Repair Async API
Repair used to be invoked through sync JMX interface, but since repair takes time to finish, JMX connection timeout happens sometimes. So CASSANDRA-4767 added asynchronous repair API which once invoked users can track repair progress through JMX notification.
Repair JMX Notification
Repair JMX Notification is sent from StorageService MBean(org.apache.cassandra.db:type=StorageService).
Before you run repair, you should subscribe to receive JMX notification otherwise you may miss some of messages.
Repair JMX Notification contains the following.
type |
"repair" |
message |
repair status message |
user data |
int array containing command number and repair status |
message is repair status message like "Starting repair ..." or error message.

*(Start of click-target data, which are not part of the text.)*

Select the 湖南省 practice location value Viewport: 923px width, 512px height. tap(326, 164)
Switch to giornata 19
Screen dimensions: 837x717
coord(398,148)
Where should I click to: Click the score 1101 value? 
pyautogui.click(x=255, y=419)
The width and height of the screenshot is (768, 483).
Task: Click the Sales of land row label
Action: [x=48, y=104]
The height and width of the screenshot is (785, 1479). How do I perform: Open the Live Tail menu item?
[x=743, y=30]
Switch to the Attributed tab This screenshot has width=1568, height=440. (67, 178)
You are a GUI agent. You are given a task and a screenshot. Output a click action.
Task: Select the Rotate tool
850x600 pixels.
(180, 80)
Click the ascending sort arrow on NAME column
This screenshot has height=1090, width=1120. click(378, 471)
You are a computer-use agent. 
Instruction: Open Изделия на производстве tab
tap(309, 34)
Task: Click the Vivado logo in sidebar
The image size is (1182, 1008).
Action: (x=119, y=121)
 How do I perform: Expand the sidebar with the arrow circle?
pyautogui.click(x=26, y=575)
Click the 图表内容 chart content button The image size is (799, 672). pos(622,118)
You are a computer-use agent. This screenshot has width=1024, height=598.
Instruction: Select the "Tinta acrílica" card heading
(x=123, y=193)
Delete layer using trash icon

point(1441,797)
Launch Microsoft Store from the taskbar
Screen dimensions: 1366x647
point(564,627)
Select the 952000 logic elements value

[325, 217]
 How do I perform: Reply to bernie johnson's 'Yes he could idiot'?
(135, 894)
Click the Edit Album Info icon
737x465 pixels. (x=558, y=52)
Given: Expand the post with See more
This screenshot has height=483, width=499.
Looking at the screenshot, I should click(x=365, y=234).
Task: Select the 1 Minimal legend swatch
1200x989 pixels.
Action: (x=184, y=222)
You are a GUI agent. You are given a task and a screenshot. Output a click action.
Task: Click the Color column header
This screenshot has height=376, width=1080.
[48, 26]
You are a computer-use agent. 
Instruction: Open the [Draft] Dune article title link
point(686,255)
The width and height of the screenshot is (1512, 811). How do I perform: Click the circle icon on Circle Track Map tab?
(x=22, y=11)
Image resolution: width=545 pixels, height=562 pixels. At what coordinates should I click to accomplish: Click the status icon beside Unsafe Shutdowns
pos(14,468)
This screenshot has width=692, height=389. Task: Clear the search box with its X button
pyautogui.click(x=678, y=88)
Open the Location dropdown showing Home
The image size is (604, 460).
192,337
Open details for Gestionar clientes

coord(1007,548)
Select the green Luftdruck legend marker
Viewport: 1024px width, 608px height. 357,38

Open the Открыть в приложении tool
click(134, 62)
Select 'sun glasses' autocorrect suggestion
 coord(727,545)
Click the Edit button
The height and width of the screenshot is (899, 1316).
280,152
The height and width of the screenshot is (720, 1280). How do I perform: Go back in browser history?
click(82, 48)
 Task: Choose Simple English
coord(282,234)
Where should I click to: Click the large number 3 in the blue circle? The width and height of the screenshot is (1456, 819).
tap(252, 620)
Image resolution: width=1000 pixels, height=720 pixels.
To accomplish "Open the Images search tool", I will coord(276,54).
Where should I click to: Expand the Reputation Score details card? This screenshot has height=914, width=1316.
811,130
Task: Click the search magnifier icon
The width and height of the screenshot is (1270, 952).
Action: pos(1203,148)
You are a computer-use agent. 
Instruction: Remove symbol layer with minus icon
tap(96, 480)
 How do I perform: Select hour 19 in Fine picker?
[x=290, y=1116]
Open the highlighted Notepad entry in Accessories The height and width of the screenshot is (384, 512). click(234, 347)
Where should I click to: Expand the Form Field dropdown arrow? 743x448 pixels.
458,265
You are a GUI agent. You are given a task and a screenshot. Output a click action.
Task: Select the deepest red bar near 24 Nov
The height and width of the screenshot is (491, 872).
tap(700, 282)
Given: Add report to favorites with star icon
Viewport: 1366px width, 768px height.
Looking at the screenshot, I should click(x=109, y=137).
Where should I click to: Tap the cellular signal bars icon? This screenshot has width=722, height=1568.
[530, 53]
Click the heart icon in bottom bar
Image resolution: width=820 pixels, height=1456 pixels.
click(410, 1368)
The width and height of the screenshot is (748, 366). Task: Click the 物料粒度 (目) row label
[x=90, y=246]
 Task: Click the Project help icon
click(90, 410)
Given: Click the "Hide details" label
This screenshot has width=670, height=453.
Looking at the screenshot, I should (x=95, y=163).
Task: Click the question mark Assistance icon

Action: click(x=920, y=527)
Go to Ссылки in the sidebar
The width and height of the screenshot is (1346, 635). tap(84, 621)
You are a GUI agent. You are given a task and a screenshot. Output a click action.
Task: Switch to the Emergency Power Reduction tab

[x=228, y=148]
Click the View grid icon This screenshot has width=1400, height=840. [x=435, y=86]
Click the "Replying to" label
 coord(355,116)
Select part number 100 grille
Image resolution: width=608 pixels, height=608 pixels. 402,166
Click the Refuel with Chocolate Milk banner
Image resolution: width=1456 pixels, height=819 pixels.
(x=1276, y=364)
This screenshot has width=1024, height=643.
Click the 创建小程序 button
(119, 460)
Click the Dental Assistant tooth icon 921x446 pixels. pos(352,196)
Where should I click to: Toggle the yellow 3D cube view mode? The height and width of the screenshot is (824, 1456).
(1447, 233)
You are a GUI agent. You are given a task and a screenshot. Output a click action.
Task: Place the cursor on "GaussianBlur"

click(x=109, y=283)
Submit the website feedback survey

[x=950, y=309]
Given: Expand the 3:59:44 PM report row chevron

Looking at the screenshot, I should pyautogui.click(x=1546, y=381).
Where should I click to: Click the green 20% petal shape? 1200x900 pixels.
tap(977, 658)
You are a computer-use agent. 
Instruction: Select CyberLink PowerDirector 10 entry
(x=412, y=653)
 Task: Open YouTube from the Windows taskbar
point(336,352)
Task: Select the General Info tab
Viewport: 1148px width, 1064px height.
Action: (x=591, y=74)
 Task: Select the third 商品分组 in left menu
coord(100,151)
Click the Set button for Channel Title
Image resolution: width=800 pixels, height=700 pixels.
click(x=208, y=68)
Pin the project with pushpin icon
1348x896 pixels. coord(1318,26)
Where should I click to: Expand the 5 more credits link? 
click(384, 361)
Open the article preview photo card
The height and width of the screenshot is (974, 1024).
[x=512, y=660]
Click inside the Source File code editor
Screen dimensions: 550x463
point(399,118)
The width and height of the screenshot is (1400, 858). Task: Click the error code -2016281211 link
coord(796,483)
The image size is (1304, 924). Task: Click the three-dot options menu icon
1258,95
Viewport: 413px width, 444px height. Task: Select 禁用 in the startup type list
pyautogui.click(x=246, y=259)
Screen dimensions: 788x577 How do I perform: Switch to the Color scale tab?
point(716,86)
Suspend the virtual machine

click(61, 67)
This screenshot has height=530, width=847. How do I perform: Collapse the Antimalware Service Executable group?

user data is int array of 2 elements. The first element is command number which is assigned uniquely when repair is invoked through async API. You can obtain command number as return value of async APIs. The second element is repair status number as shown below.
0 |
STARTED |
repair command started |
1 |
SESSION_SUCCESS |
repair session (repair for one range in a keyspace) succeeded |
2 |
SESSION_FAILED |
repair session failed |
3 |
FINISHED |
repair command finished |
(In the code, these are defined as ActiveRepairService.Status enum.)
nodetool repair command also uses these status to track repair progress.
Further improvement
Still, the granuality of tracking repair status is large. Repair involves several nodes who do validation compaction and file streaming. Each of those are monitored through nodetool compactionstat and nodetool netstat on each node.
Possible solution to track the whole repair process is to Repair tracing.